Source material Start Marker

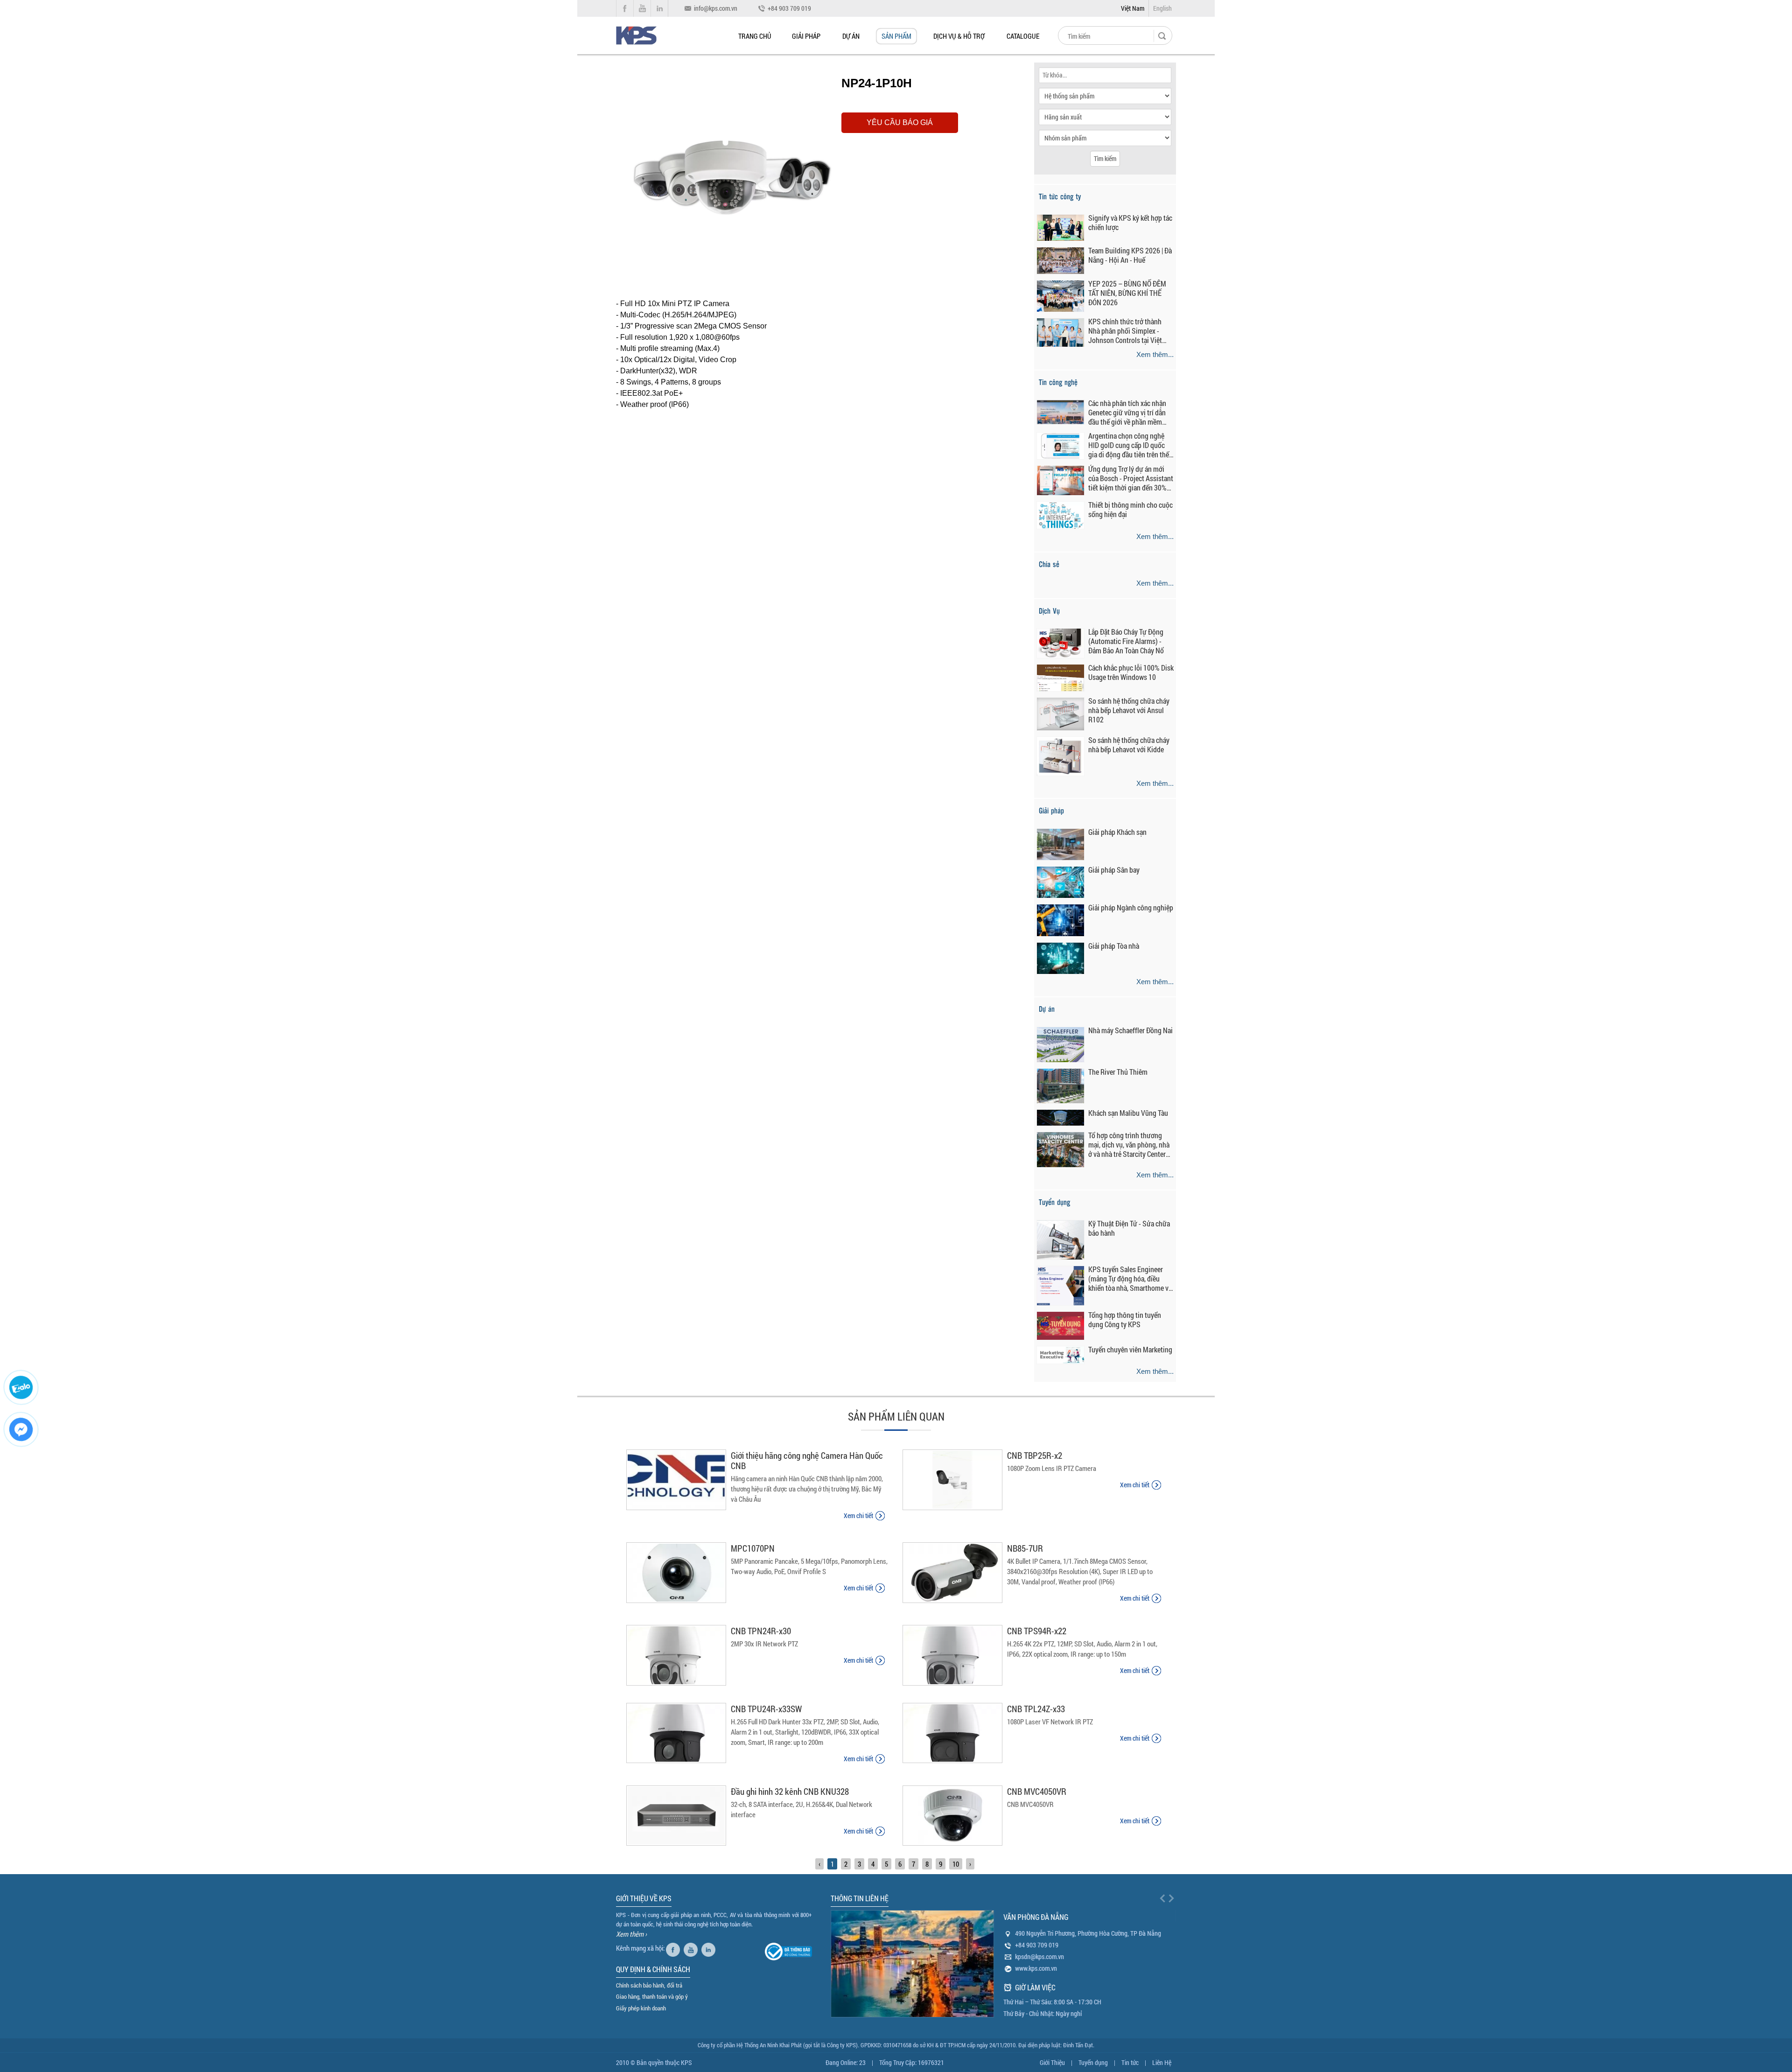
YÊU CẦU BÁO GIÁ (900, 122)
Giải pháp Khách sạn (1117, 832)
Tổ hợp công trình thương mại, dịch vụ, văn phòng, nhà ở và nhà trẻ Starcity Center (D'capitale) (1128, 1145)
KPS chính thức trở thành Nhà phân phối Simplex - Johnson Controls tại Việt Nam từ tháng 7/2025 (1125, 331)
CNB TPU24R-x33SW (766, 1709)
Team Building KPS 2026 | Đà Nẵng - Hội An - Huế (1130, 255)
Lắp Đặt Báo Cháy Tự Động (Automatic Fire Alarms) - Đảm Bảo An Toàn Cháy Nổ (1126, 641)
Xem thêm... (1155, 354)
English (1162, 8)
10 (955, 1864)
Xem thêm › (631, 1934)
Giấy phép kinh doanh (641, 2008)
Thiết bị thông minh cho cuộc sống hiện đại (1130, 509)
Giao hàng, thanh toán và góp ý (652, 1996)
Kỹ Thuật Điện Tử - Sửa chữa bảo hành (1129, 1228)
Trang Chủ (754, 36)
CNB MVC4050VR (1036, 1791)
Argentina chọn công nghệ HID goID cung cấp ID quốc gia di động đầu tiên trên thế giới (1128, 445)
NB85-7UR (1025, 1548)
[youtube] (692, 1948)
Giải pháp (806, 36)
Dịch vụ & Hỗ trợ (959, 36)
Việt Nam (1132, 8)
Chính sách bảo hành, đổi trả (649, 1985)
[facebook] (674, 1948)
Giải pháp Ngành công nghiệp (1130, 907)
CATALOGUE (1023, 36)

Source material End Marker

- **What you will do**: This exercise asks for the line with "NB85-7UR (1025, 1548)" and all lines after it through the end of the records above, retyped exactly and with nothing else.

- **Task output**:
NB85-7UR (1025, 1548)
[youtube] (692, 1948)
Giải pháp (806, 36)
Dịch vụ & Hỗ trợ (959, 36)
Việt Nam (1132, 8)
Chính sách bảo hành, đổi trả (649, 1985)
[facebook] (674, 1948)
Giải pháp Ngành công nghiệp (1130, 907)
CATALOGUE (1023, 36)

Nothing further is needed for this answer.